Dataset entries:
= = =

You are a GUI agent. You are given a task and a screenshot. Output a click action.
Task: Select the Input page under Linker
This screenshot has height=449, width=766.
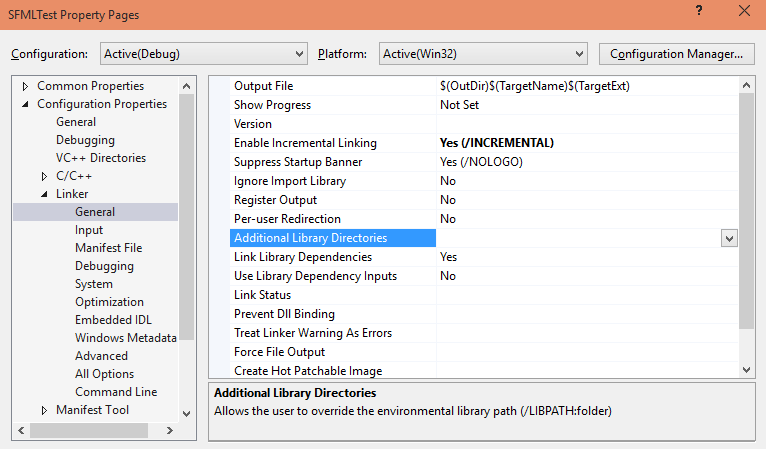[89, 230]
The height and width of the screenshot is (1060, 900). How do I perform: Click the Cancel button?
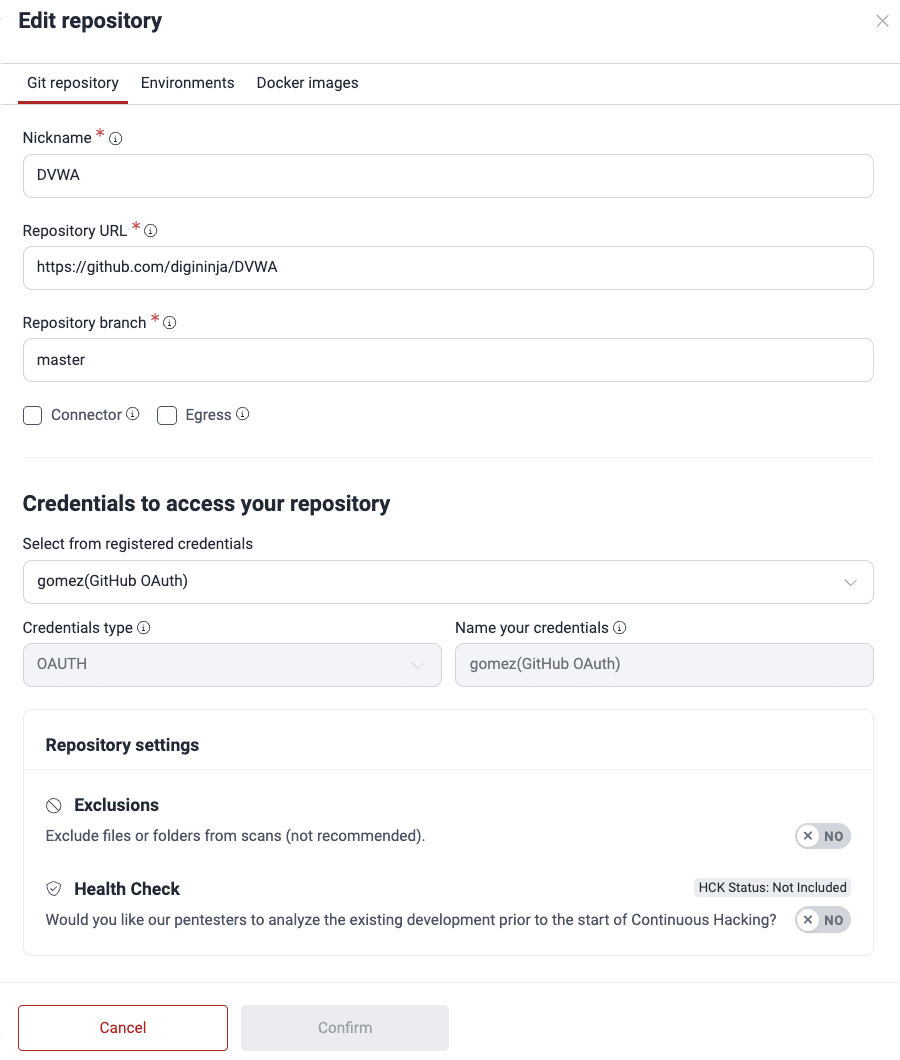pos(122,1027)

= = =

● **Task goal**
What you output must match the data exactly, apart from the pictures, which are left out.

● **Solved exercise**
You are a GUI agent. You are given a task and a screenshot. Output a click action.
Task: Select the Input page under Linker
This screenshot has height=449, width=766.
[89, 230]
The height and width of the screenshot is (1060, 900). How do I perform: Click the Cancel button?
pos(122,1027)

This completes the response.